Le mot ingenuitas a deux sens: vertu, puis noblesse de race. J’ai préféré dans ce passage la première de ces significations, parce que l’humilité toute chrétienne de la princesse qui l’emploie, ne permet pas de supposer qu’elle attachât un grand prix aux avantages de la naissance. Par la raison contraire, dans la dernière comédie de Hrotsvitha, intitulée Sapience, où l’empereur Hadrien se sert du même mot, j’ai cru devoir préférer la seconde acception. Voyez p. [390].
[Note 14], Page 51.
Voici une nouvelle indication d’un jeu de théâtre.
[Note 15], Page 55.
Le lieu de la scène change ici brusquement; nous passons, en un clin d’œil, des rues de Rome dans les campagnes de la Thrace, près de Philippopolis, où, suivant les Actes et Eusèbe (Vit. Constantini, lib. IV, cap. 5–7) eut lieu la bataille gagnée par Gallicanus sur les Sarmates. On voit que Hrostvitha n’a imité de Térence ni l’unité de lieu, ni l’unité de temps.

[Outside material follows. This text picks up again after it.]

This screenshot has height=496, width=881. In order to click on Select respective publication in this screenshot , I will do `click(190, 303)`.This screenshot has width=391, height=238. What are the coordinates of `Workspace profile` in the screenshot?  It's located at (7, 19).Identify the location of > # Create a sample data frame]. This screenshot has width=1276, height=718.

La nouvelle forme de drame qu’elle emploie, est, en quelque sorte, narrative et calquée sur les légendes. Cette forme a commencé, chose remarquable, à se montrer dans les premiers essais dramatiques, tirés des traditions chrétiennes ou bibliques, et elle est restée celle de Lope de Vega, de Calderon, de Shakespeare et de Schiller.
[Note 16], Page 57.
C’est ici une allusion au fameux labarum de Constantin: In hoc signo vinces.
[Note 17], Page 61.
Hrotsvitha, toujours préoccupée de plaire aux yeux, ménage aux spectateurs l’appareil d’un triomphe romain.
[Note 18], Page 67.
C’est le mot de Jules César renversé: Veni, vidi, vici.
[Note 19], Page 81.
Ce projet de répartition charitable est emprunté textuellement aux Actes; mais il n’est pas moins surprenant que Hrotsvitha n’ait ajouté aux dispositions de Gallicanus aucune libéralité pour les églises ou les couvents. Une semblable réserve a lieu d’étonner de la part d’une religieuse, qui écrivait un peu avant l’an 1000. Nous aurons occasion de renouveler cette remarque.